[Records from a data source]
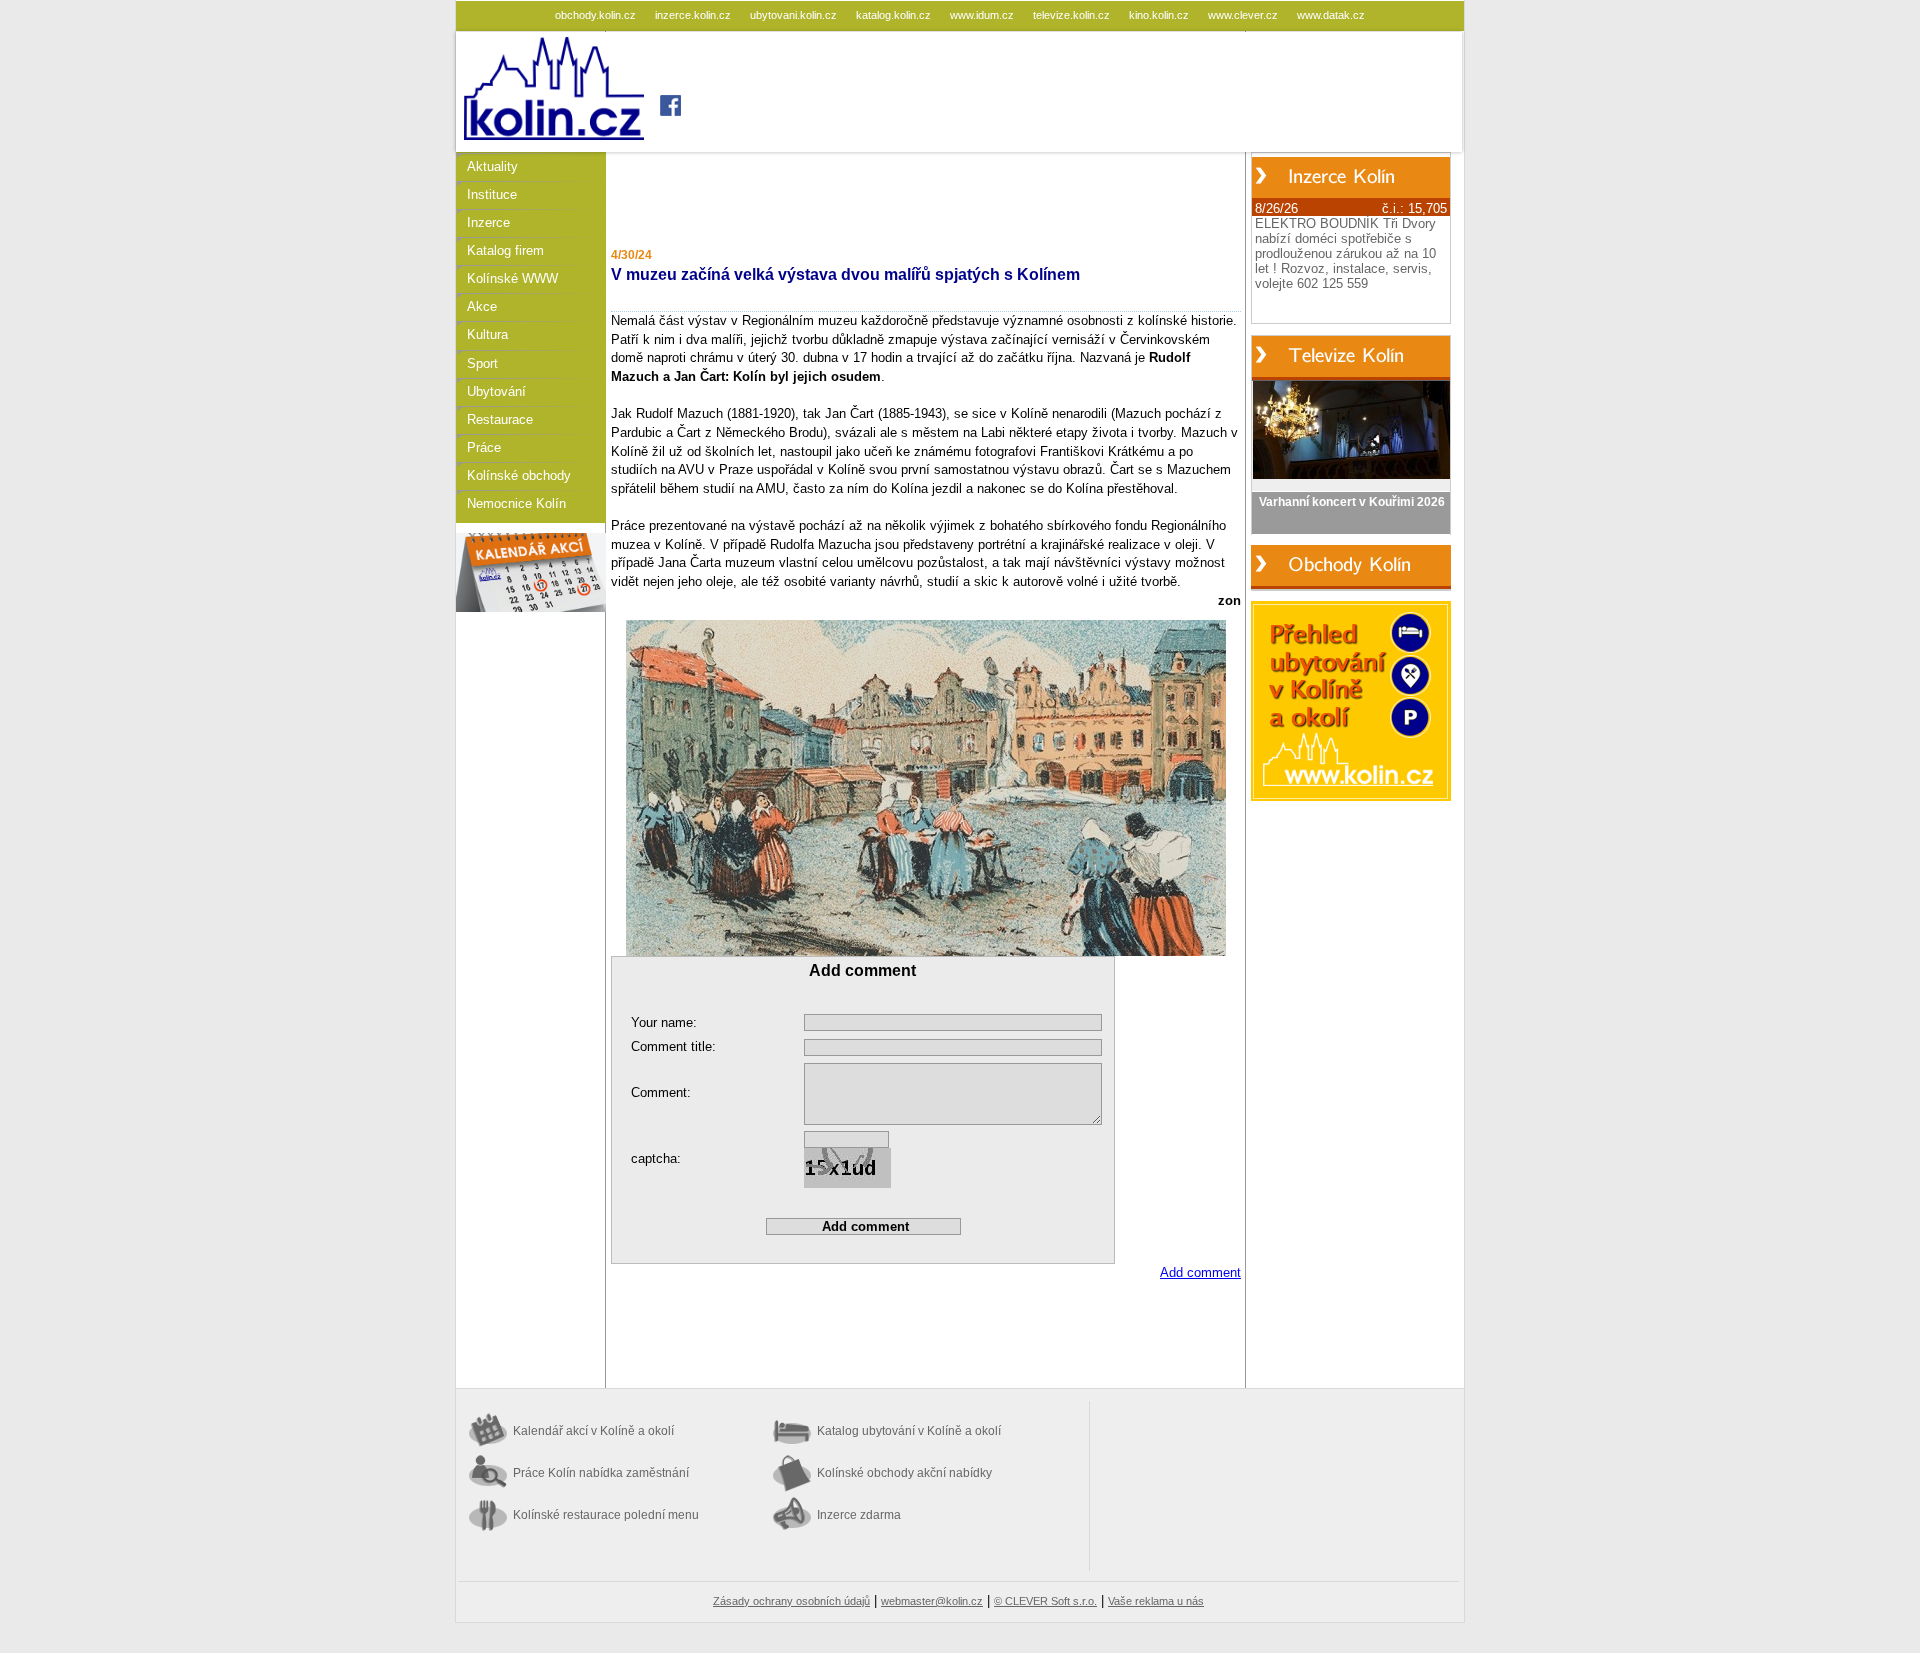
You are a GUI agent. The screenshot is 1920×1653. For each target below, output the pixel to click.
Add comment (1200, 1272)
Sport (482, 363)
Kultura (487, 334)
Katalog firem (505, 250)
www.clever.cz (1244, 15)
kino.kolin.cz (1160, 15)
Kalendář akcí (593, 1431)
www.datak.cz (1331, 15)
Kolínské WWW (512, 278)
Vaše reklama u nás (1156, 1601)
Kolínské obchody (519, 475)
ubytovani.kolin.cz (795, 15)
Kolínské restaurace (606, 1515)
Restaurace (500, 419)
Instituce (492, 194)
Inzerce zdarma (859, 1515)
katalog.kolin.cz (895, 15)
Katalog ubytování (909, 1431)
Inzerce (488, 222)
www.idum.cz (983, 15)
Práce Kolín (601, 1473)
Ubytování (496, 391)
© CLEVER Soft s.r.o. (1045, 1601)
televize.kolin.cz (1073, 15)
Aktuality (492, 166)
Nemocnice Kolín (516, 503)
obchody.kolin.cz (597, 15)
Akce (482, 306)
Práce (484, 447)
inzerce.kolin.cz (694, 15)
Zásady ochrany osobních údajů (791, 1601)
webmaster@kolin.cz (932, 1601)
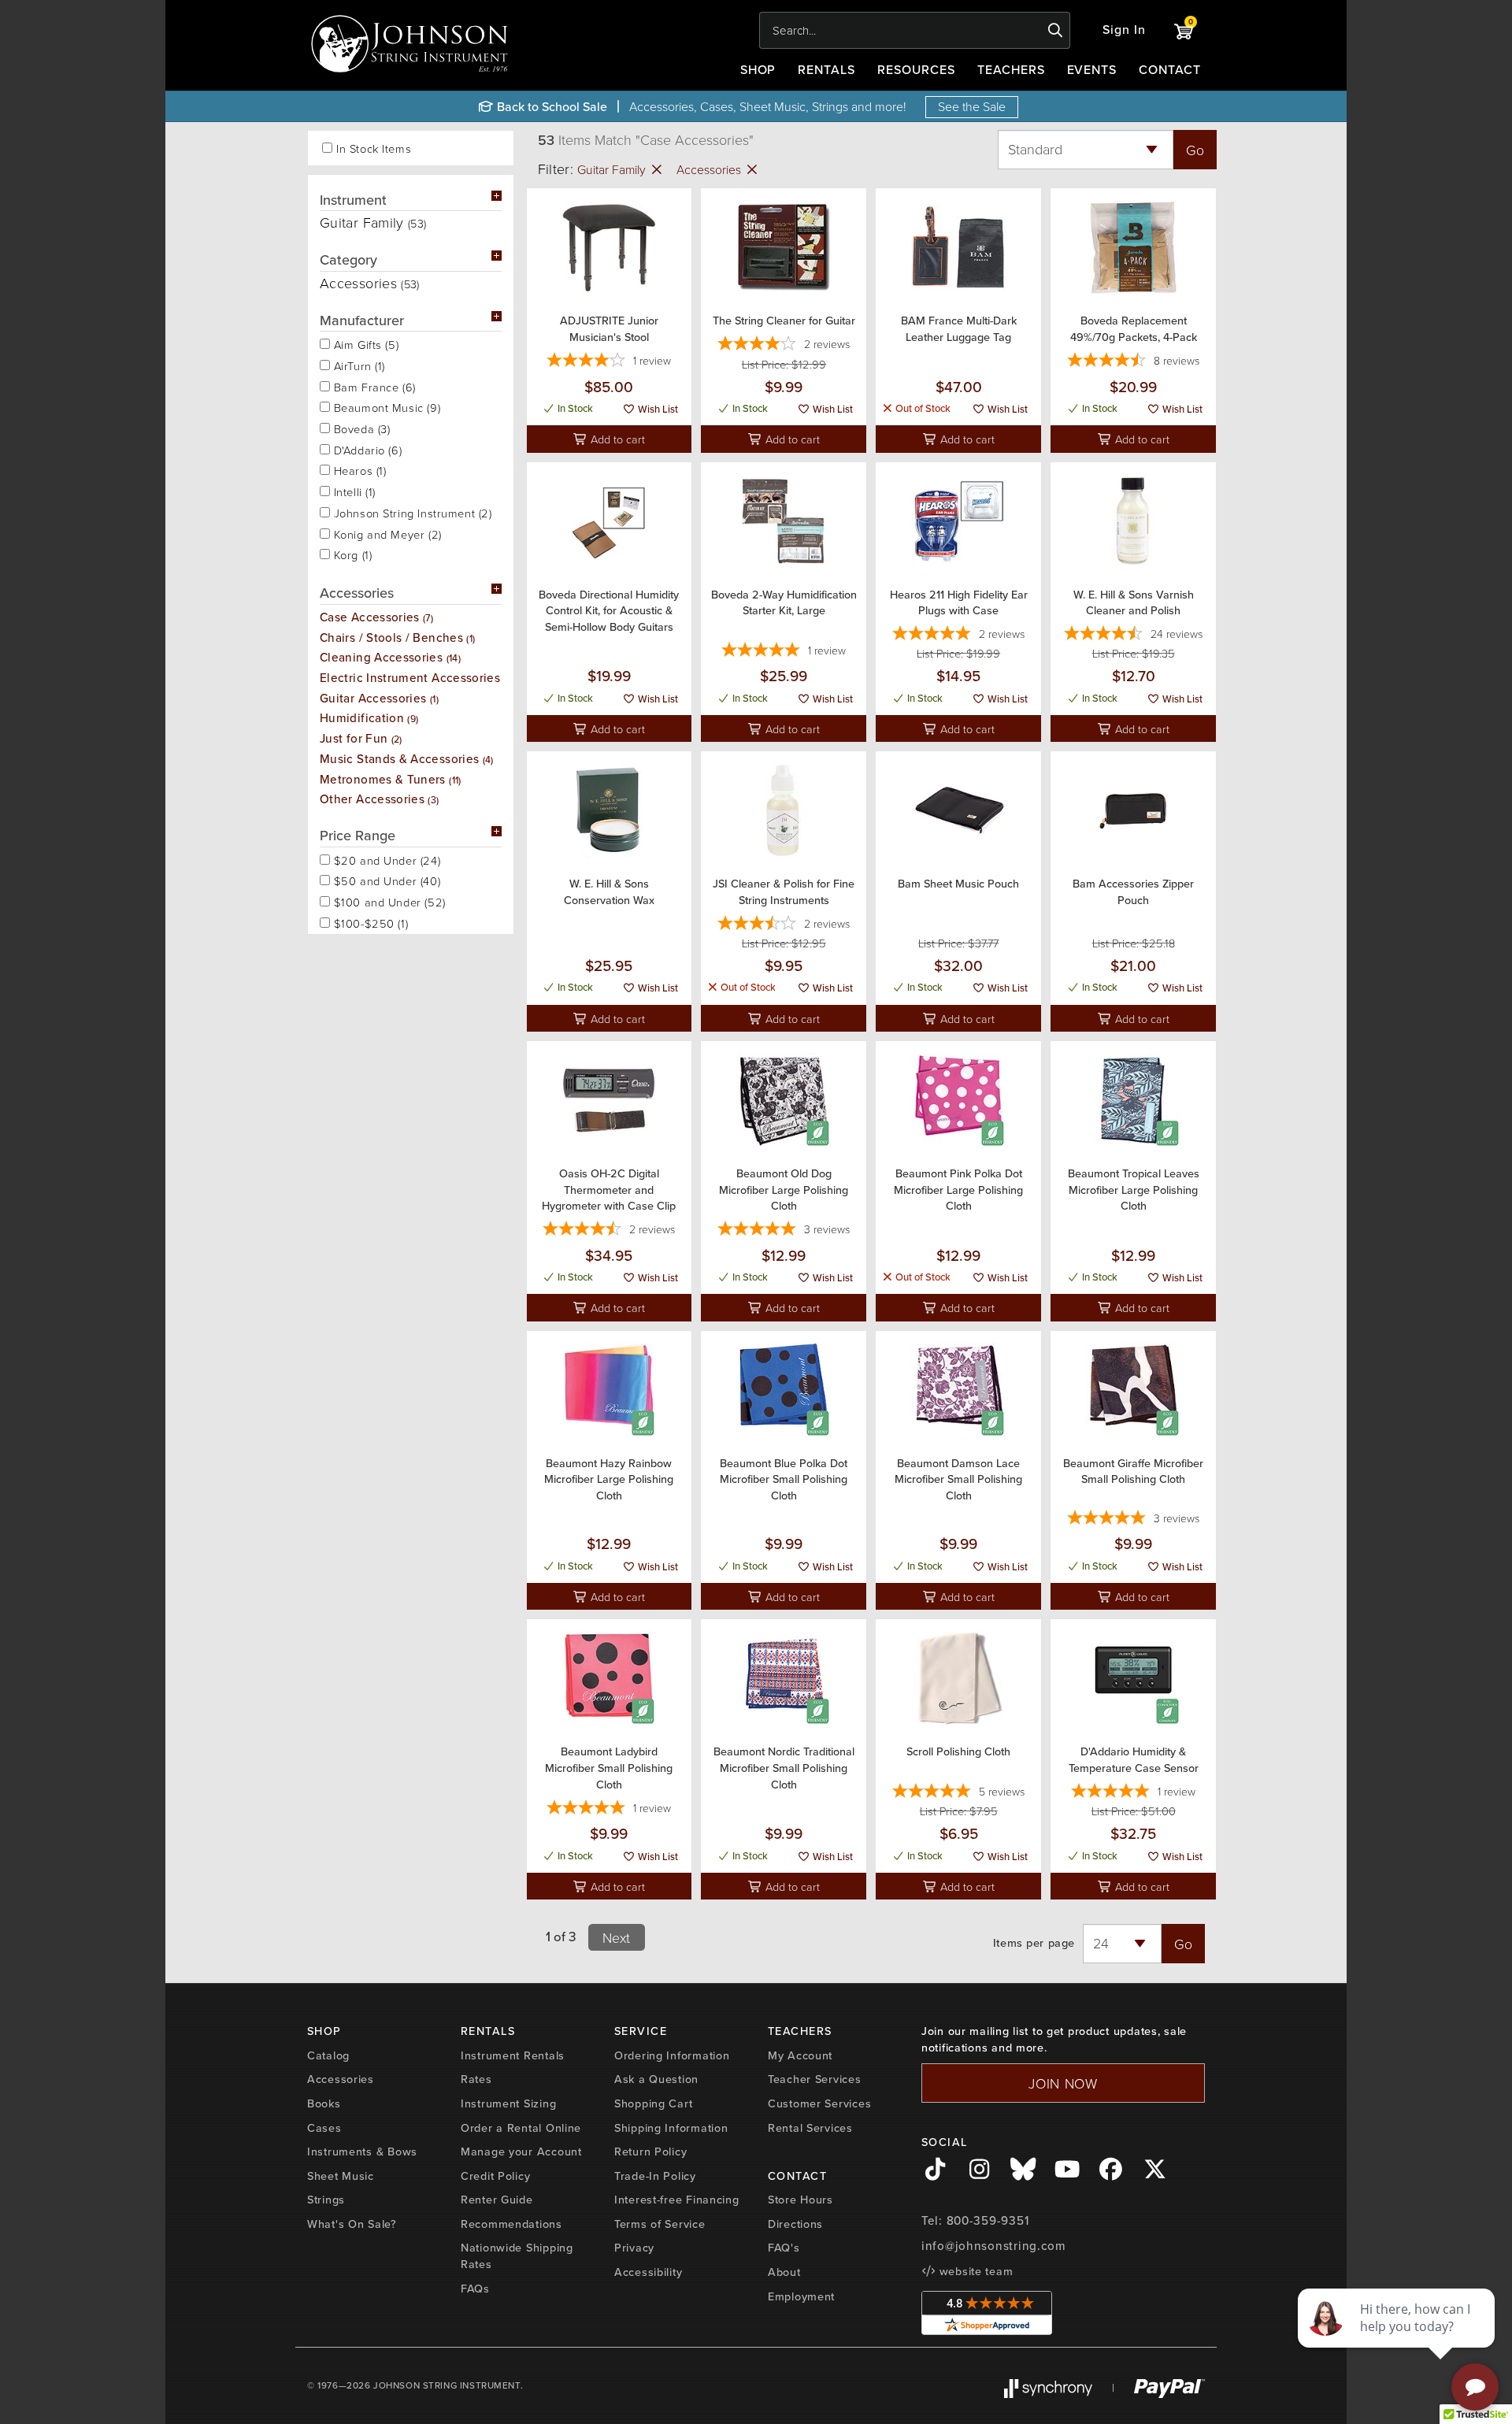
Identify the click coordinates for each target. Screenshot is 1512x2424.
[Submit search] (1056, 30)
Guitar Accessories (379, 698)
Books (324, 2103)
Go (1195, 149)
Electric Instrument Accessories (416, 678)
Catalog (328, 2055)
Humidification (369, 718)
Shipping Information (671, 2128)
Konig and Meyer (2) (386, 533)
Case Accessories (376, 617)
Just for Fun (361, 738)
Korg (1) (351, 554)
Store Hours (800, 2199)
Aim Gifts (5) (364, 343)
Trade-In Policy (655, 2176)
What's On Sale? (352, 2224)
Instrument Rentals (513, 2055)
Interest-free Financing (676, 2199)
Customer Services (819, 2103)
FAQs (475, 2288)
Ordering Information (671, 2055)
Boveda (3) (360, 428)
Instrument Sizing (508, 2103)
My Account (800, 2055)
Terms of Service (660, 2224)
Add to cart (616, 439)
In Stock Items (373, 148)
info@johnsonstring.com (993, 2246)
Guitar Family (613, 169)
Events (1092, 70)
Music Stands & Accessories (407, 759)
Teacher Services (815, 2079)
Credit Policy (495, 2176)
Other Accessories (379, 799)
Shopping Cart (653, 2103)
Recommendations (511, 2224)
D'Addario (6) (366, 449)
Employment (801, 2296)
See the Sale (972, 106)
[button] (1124, 30)
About (784, 2272)
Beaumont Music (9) (385, 406)
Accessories (710, 169)
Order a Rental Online (521, 2128)
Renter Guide (497, 2199)
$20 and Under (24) (385, 859)
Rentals (826, 70)
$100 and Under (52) (388, 901)
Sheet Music (340, 2176)
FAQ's (784, 2247)
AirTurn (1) (357, 365)
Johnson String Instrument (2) (411, 512)
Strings (326, 2199)
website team (974, 2271)
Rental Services (810, 2128)
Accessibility (648, 2272)
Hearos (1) (358, 469)
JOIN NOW (1063, 2083)
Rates (476, 2079)
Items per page (1034, 1943)
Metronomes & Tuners (390, 779)
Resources (916, 70)
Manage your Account (521, 2151)
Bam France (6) (373, 386)
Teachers (1011, 70)
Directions (795, 2224)
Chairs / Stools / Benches (397, 637)
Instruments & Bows (362, 2151)
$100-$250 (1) (369, 922)
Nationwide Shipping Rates (517, 2256)
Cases (324, 2128)
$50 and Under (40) (385, 880)
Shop (758, 70)
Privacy (634, 2247)
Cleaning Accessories (390, 657)
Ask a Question (656, 2079)
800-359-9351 (988, 2220)
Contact (1170, 70)
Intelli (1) (353, 491)
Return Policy (650, 2151)
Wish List (657, 409)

| Activity |
The required output is every line from the one with "Teachers (1011, 70)" to the final line of the entries, repeated exactly and with nothing else.

| Task result |
Teachers (1011, 70)
Directions (795, 2224)
Chairs / Stools / Benches (397, 637)
Instruments & Bows (362, 2151)
$100-$250 (1) (369, 922)
Nationwide Shipping Rates (517, 2256)
Cases (324, 2128)
$50 and Under (40) (385, 880)
Shop (758, 70)
Privacy (634, 2247)
Cleaning Accessories (390, 657)
Ask a Question (656, 2079)
800-359-9351 (988, 2220)
Contact (1170, 70)
Intelli (1) (353, 491)
Return Policy (650, 2151)
Wish List (657, 409)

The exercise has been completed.